Sciopero generale, quattro ore il 25 giugno

10/06/2010

La decisione è presa: la Cgil va allo sciopero generale il 25 giugno. È la risposta del più grande sindacato italiano alla manovra correttiva del governo, 25 miliardi di tagli certi (una scure soprattutto su pubblico impiego, enti locali e pensioni) e entrate «stimate» (tramite una «lotta all’evasione fiscale» difficilmente credibile per un premier con quella storia alle spalle).
Il direttivo nazionale della Cgil ha preso la decisione all’unanimità. Quanto alle modalità, lo stop sarà di 4 ore nel settore privato e di 24 in quello pubblico, con manifestazioni su base regionale o territoriale. Le «quattro ore» vanno intese come la durata minima. E infatti Antonio Lareno, segretario della Camera del lavoro di Milano, ha già annunciato che «prolungheremo lo sciopero, pertanto a Milano e in Lombardia sarà di 8 ore e non di 4 ore come inizialmente stabilito dal comitato direttivo della Cgil nazionale per il resto del paese». In più, «AMilano organizzeremo un corteo, una grande manifestazione del lavoro pubblico e del lavoro privato contro la manovra del governo, cui ci aspettiamo partecipino tra le 50 e le 100mila persone e che andrà da piazza Venezia a piazza del Duomo». Sembra evidente che sia in molti luoghi sia molto sentita l’esigenza di «dare una risposta forte e visibile »; e che quindi i «prolungamenti»

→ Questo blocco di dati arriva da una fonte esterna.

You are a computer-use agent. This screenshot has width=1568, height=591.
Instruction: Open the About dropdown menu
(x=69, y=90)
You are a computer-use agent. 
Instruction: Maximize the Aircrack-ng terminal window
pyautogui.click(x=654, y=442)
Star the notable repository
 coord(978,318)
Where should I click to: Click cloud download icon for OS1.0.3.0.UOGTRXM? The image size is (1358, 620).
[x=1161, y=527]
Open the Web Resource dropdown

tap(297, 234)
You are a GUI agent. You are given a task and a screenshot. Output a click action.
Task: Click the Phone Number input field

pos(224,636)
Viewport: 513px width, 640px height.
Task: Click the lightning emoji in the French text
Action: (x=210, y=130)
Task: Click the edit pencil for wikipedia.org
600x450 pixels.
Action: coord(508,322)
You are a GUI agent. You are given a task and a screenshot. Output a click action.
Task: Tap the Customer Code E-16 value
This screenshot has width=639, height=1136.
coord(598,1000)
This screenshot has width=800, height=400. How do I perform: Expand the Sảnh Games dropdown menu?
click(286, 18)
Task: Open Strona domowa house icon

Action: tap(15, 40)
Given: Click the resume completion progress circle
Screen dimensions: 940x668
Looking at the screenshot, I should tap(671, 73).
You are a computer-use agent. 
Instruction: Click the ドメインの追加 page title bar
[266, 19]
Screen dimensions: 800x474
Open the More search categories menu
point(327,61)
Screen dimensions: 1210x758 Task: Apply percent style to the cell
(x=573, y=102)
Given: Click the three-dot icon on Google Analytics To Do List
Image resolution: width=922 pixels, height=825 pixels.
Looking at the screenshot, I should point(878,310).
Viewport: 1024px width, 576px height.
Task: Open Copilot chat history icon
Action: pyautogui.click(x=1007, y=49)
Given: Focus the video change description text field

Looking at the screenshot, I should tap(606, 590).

saranno più d’uno. Sul piano politico, la decisione cade in un quadro di relazioni industriali molto teso – la discussione su Pomigliano d’arco investe direttamente il sistema dei diritti e le regole contrattuali consolidate – e con un governo più che indifferente di fronte alle manifestazione di dissenso. Ancora ieri la presidente di Confindustria, Emma Marcegaglia, ha dichiarato che «la Cgil è libera di proclamare sciopero quando vuole,ma se c’è un difetto nella manovra è che i tagli dovrebbero esser ancora di più». Difficile insomma cercare di giocare su presunte contraddizioni tra le imprese e l’esecutivo. Anche sul piano sindacale le cose non vanno benissimo. Raffaele Bonanni, segretario generale della Cisl, ha continuato ad insultare singoli dirigenti della Cgil per coinvolgerli alla fin fine tutti («Farebbe bene a tenere a bada il suo infante malato (la Fiom, ndr) che lo sta trascinando in un gorgo non sindacale, da tempo». E questo nonostante un congresso tutto giocato sulla scelta di «rientrare ai tavoli di contrattazione» (dopo lo strappo con Cisl e Uil, nel gennaio 2009, sulla «riforma del modello contrattuale»). La scelta dello sciopero generale, dunque, risponde intanto a un’esigenza reale dei lavoratori, fin qui aggrediti da ogni lato (licenziamenti, riduzione dei diritti, allungamento dell’età pensionabile, blocco salariale, riduzione dei servizi sociali, ecc) e senza una reazione collettiva visibile. Ma risponde anche alla necessità dell’organizzazione di far pesare la propria presenza nelle relazioni industriali.
Il direttivo che si è concluso ieri ha visto anche la conferma delle scelte della mozione «La Cgil che vogliamo», uscita battuta dalla conta congressuale. Va alla costituzione dell’«area programmatica », come previsto dalle regole statutarie, in modo da poter usufruire degli spazi di discussione interna. La formalizzazione dell’area avverrà nell’autunno, ma il percorso è ormai delineato. Il prossimo appuntamento è fissato al 6 luglio, a Roma, con un’assemblea dei delegati aderenti. Definiti anche i criteri guida: un’organizzazione democratica e non «verticale
», decisioni con largo consenso e senza «disciplina centralistica», centralità della battaglia interna «sui contenuti » e fuori da ogni «intento spartitorio ». Duro, infine, il giudizio sulla linea uscita vincente a Rimini, in maggio: «mai un congresso è stato tanto ininfluente quanto fallace: le ampie disponibilità offerte a governo, Confindustria, Cisl e Uil hanno lasciato inalterato il quadro sindacale».